Every now and then you come across a book and within the first two pages you realise it's 'important'. Adam Roberts has written something that fits that description. Telling the apparent story of a mercenary in a modern day Condottieri it turns into something entirely other by the end and delivers a cerebral and wholly satisfying punch to your philosophical apparatus.
Saying that it's not without flaws but they are almost entirely of the 'device needed to tell a big' story' variety and I'm not going to dwell on them here. Suffice to say that they're needed to help move the narrative through the intellectual ideas Roberts wants to gallop through.
There are enough ideas packed onto the page here to keep lesser authors supplied for entire ten book series but Roberts is interested in the whole, in the concepts that underlie the elements and it's enough to say "here it is, because of that there". Not since I read Quicksilver have I been so excited by the sheer volume of detail and exploration on display - if one could get fat from reading then this book would have tipped me well over my daily allowance.

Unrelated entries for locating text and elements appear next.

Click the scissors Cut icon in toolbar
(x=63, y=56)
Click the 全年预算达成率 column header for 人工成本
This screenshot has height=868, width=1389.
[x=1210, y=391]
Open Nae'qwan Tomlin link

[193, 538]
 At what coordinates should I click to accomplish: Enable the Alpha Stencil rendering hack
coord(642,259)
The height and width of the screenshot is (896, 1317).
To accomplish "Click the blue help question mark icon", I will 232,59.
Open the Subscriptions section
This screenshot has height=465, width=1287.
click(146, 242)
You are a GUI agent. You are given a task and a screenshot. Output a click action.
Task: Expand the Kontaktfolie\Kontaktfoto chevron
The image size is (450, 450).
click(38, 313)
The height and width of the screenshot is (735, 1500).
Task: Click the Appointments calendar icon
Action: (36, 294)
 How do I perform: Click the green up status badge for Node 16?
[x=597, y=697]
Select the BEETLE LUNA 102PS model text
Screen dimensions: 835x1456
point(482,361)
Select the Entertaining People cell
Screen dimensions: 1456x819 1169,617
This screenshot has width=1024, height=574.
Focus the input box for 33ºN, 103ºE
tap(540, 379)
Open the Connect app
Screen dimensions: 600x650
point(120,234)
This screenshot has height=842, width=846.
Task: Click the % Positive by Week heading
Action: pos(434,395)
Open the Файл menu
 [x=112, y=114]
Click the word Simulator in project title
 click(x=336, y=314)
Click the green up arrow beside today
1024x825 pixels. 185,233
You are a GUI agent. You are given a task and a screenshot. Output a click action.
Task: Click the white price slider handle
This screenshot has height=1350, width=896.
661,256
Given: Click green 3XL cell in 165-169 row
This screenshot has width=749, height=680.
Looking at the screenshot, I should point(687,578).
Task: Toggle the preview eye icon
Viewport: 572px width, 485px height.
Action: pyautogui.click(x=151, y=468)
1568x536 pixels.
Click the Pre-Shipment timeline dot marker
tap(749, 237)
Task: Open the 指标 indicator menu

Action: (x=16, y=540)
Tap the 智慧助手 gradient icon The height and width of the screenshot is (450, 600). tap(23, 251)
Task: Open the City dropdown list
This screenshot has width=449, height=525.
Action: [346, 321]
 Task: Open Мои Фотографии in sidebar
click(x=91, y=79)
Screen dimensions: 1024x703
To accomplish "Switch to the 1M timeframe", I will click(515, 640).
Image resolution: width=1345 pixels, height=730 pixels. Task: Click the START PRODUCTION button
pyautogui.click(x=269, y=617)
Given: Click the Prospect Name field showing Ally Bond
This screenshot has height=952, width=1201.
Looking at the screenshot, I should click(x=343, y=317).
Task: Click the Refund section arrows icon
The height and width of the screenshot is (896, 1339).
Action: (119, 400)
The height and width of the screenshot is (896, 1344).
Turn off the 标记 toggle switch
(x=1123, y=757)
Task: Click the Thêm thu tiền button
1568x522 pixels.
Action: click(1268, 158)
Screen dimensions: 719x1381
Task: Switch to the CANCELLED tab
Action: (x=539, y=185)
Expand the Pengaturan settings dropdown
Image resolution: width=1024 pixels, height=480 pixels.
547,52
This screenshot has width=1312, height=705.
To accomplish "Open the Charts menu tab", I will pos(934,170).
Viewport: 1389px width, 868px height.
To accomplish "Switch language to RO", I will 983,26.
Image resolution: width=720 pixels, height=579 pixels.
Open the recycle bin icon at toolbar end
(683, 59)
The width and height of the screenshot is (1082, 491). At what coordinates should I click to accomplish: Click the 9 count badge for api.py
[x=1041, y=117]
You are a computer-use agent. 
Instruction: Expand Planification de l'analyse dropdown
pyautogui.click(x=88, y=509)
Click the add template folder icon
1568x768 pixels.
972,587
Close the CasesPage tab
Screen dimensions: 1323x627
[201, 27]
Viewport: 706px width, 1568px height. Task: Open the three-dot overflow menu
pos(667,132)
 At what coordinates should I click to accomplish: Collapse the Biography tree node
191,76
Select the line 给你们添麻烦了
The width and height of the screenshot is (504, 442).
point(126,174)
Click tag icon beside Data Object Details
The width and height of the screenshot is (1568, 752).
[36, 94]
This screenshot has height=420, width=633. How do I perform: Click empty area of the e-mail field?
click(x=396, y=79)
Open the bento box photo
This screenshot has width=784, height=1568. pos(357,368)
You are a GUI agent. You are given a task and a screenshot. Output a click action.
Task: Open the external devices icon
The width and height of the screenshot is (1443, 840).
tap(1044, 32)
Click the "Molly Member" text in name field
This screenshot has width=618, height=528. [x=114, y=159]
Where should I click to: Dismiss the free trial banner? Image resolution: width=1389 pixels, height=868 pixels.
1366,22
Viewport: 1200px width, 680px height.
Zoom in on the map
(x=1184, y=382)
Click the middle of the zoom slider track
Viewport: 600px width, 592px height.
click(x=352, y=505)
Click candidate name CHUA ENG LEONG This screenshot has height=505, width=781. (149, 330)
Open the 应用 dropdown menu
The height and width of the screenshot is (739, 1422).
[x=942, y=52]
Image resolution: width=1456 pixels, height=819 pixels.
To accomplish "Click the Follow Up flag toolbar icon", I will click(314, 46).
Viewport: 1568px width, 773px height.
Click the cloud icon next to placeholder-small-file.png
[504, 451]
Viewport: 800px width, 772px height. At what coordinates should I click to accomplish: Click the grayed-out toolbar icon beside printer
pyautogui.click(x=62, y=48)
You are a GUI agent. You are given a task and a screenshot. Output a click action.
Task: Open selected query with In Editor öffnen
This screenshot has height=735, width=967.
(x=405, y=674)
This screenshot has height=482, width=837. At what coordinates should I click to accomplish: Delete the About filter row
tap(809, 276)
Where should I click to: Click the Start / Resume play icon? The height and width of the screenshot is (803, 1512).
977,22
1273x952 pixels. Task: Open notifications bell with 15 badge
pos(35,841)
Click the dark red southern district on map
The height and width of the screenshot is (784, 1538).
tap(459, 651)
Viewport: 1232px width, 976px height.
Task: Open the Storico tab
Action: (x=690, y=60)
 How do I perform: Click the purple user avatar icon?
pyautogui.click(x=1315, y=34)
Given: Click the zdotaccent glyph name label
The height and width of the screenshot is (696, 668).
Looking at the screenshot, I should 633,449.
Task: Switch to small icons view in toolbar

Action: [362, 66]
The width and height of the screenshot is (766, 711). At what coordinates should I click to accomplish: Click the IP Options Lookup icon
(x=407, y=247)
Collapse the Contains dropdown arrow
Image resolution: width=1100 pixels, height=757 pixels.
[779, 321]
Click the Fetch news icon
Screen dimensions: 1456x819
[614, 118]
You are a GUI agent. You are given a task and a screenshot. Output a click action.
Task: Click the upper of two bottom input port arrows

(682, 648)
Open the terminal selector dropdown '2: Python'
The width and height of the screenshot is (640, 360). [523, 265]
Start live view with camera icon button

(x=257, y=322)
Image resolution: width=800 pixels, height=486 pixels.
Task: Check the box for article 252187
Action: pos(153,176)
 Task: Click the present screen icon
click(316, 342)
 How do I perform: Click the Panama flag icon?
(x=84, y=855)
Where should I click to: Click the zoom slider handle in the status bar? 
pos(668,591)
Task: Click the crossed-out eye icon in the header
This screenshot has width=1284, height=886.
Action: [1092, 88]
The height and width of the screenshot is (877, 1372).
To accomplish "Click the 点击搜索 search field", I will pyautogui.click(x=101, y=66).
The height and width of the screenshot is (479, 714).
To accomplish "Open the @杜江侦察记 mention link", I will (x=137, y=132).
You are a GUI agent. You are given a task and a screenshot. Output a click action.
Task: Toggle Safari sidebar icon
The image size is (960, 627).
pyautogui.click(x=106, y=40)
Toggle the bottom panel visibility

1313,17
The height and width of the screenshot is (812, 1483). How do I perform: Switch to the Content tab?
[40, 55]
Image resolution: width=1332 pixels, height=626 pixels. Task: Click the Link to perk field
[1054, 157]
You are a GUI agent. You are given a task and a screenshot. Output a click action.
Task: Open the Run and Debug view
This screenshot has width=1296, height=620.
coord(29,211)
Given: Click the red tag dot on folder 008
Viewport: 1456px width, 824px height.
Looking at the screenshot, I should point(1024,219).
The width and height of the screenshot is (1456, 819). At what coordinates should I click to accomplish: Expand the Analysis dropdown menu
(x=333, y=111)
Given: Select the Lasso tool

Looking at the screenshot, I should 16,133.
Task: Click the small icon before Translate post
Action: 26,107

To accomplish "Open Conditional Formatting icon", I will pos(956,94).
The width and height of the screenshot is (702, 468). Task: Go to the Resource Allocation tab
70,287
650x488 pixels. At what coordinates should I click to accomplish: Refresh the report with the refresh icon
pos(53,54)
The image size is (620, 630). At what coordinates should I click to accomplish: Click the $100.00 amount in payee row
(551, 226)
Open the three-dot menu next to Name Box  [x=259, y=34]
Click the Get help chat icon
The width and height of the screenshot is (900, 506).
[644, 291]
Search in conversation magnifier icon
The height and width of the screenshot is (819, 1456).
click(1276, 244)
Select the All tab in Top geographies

How Roberts delivers this is through a ballsy tale of democratic participation in the midst of a war set, for the most part, in the home counties (including the unforgettable Battle of Basingstoke). If you're worried it's all a bit hi falutin, do panic, what Roberts is exploring is presented to the reader as a war story whose end we experience with the narrator. It feels both deliciously Enlightenment (and Baroque) while proudly tattooing its contemporary setting across your forehead. I was reminded of Hobbes, Bacon, De Tocqueville and Arthur C Clarke and Huxley at their very best. This is Sci Fi as it's supposed to be written, in all its glorious drive to understanding humanity and what shapes us.
So far I've detailed a book I really enjoyed. Why's it important? Here's why: Roberts tackles the idea of social media as a tool for revolution (it was published in 2009 and so written almost coincidentally around the time the first Arab Springs were being sprung), about how proper democracy is really very different from representative democracy and how being part of that is transformational for both those on the inside and those on the outside. He also pores over what it means to be human (through the lens of sociality and technology) and what intelligence might look like as it evolves in an age driven by technological change.
In summary this is a good story overwhelmed (in a compelling and positive manner) by an American super sized breakfast buffet of ideas and visions of the future.